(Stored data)

┌──

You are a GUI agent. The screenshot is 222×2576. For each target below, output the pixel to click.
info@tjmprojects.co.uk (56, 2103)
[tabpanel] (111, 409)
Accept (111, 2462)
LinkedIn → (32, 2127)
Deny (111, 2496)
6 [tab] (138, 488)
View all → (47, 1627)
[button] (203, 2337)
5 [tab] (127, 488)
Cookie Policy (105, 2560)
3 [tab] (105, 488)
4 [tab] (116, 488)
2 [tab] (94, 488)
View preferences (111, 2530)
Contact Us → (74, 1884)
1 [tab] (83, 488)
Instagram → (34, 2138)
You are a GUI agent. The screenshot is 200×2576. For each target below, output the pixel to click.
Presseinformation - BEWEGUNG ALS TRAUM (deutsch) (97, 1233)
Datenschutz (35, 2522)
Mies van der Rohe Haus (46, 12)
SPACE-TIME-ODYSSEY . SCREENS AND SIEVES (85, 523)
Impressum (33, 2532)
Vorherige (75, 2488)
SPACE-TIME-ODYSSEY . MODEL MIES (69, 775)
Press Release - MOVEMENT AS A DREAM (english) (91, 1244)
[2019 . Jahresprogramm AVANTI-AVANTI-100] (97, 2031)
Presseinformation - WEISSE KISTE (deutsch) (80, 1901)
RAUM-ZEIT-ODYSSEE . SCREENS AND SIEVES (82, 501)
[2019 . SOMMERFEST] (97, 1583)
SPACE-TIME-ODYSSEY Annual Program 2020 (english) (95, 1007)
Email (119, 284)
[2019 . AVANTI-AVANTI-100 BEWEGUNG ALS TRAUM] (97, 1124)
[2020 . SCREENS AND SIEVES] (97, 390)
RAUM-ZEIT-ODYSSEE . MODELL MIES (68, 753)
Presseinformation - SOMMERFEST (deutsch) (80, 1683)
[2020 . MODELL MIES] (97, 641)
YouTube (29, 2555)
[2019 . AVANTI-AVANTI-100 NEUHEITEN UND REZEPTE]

└──

## Your instructions
Where a line of the entries contains the word "output", copy that line.

## Solution below
You are a GUI agent. The screenshot is 222×2576. For each target below, output the pixel to click.
You are a GUI agent. The screenshot is 200×2576. For each target below, output the pixel to click.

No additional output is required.